We recommend gathering all available evidence to show the reduced need. This reduced need may be significantly less personal expenses and/or the pooling of money between the nonmarital partners.
What arguments does the cohabiting ex-spouse (or spouse) have against an alimony modification request?
First, is there a real cohabitation with a non-marital partner or is this a roommate relationship? It is not always one or the other. There are gray areas, and if the gray supports the position this is a roommate relationship or a temporary arrangement, then the ex-spouse may use that to show the rebuttable presumption of Family Code 4323 does not apply.
Second, if there is a cohabitation with a non-marital partner, it is not a guarantee of a reduction or termination of alimony. That cohabiting ex-spouse can show he or she does not have a reduced need.
Showing the reasonable expenses at the time of the judgment (or the most recent order), versus the reasonable expenses today, may be at or near the same number. If they are, and the cohabiting spouse is still paying for all of those same expenses, that cohabiting spouse has an argument he or she still has the same need.

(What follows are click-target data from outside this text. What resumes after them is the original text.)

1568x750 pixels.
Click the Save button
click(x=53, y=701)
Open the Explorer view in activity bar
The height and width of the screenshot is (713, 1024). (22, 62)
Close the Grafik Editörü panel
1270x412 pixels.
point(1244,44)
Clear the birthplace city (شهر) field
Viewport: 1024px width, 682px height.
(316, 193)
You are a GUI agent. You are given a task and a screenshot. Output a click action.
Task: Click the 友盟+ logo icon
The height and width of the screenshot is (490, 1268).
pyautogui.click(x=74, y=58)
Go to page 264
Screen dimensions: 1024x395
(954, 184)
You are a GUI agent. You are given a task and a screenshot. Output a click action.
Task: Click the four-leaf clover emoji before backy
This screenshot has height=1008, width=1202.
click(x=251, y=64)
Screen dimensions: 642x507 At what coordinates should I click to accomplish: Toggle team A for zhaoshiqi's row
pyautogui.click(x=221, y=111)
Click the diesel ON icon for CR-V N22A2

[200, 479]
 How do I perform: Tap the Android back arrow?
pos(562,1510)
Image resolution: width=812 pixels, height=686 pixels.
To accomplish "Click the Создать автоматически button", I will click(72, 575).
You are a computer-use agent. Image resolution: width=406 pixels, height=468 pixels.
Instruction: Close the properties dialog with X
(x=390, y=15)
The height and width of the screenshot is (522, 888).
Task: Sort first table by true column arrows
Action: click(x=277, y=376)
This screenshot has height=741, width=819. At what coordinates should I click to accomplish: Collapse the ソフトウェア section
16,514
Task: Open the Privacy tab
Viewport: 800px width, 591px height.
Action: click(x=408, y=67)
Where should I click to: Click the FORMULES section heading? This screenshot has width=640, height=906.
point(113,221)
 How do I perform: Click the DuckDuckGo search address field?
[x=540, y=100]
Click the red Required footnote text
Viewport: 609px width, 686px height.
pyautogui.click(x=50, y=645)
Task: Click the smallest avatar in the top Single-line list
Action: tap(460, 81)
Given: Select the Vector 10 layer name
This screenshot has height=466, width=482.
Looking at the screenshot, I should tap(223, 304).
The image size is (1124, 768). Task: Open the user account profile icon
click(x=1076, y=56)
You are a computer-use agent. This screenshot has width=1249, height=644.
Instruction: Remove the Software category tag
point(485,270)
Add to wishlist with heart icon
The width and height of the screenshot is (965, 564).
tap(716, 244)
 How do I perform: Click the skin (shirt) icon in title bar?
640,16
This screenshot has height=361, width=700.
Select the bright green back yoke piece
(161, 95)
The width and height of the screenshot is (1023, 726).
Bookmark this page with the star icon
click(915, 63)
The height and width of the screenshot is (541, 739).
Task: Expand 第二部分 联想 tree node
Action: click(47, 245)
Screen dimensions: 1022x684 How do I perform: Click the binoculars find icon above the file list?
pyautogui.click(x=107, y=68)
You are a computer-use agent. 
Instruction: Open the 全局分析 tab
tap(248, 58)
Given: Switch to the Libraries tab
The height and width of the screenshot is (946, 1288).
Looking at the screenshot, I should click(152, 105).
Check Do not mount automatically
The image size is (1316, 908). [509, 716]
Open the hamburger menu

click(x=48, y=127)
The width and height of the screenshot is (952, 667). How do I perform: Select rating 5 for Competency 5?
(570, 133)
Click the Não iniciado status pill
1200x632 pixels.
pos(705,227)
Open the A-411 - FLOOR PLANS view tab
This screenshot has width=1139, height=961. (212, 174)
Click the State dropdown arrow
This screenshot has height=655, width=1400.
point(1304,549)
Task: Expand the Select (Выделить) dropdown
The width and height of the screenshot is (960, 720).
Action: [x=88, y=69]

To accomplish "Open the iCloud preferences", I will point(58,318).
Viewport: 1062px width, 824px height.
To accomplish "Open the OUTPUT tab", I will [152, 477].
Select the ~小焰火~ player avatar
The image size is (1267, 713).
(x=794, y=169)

Third, when did the cohabitation with the non-marital partner start? Was it at or before the most recent alimony order? If so, the cohabiting spouse may argue the cohabitation is not a significant change in circumstance but rather a circumstance that existed on the date of the most recent order.
Are there other alimony arguments as a result of cohabitation?
Yes, there are many other arguments each side can make. The arguments depend on the case's specific facts.